2. Transferring patients to other facilities.
During an evacuation, hospitals may not be able to care for their typical patients. When moving patients to a receiving facility, hospitals should see to it that the facility will have access to a patient's medical history. This may be a problem however given ongoing challenges with interoperability of different EHR systems, even outside the context of a natural disaster.

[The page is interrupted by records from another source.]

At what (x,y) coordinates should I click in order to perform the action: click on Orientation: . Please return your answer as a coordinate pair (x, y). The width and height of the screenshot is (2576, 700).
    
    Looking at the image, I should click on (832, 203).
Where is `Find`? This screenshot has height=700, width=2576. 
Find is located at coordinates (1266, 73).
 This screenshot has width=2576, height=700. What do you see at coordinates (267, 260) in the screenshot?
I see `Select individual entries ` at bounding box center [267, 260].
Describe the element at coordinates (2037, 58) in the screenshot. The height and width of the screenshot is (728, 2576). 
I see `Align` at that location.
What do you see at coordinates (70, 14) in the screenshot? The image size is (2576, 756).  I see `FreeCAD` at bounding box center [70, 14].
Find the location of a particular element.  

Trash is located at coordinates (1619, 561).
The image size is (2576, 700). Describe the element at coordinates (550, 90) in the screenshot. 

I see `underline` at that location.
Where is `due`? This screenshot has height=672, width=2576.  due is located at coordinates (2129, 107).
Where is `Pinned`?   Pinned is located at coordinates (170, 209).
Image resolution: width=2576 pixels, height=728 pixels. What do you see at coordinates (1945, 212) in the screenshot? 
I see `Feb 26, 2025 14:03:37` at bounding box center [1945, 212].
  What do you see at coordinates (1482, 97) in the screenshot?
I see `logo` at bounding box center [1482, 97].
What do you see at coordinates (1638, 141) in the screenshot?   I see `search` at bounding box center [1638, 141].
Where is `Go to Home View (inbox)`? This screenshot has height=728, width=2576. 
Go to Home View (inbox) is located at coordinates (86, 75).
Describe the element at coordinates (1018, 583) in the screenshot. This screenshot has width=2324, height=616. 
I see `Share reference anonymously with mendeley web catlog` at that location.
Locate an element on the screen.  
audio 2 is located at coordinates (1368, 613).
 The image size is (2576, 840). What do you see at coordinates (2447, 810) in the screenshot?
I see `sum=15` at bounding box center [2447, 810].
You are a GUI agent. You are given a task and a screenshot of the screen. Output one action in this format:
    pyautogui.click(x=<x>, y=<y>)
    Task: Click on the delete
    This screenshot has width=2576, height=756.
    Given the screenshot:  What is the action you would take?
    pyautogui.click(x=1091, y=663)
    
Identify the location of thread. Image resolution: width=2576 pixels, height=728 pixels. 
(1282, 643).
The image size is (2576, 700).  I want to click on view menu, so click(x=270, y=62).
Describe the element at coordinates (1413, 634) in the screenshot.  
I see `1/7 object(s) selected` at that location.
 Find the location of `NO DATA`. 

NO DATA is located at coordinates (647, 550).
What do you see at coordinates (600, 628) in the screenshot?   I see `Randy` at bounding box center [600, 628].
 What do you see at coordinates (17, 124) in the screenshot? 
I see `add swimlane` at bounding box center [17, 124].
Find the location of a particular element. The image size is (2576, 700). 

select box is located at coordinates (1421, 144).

3. Health information exchanges.
HIEs can provide a solution to the above problem. In fact HIEs have been useful for filling in gaps in information during previous natural disasters, such as during Hurricane Florence last year. These aggregation services have provided hospitals with patient data when patients are referred to other providers or when hospitals' EHR systems go offline or are not accessible.
4. Patient medical devices.
A power outage or an emergency evacuation creates more difficulties for patients relying on electronic medical devices such as cardiac devices, infusion pumps and ventilators. To keep tabs on these patients, emergency planners can track the total number of Medicare beneficiaries who are dependent on electric devices and at-risk for issues during various natural disasters on the HHS website.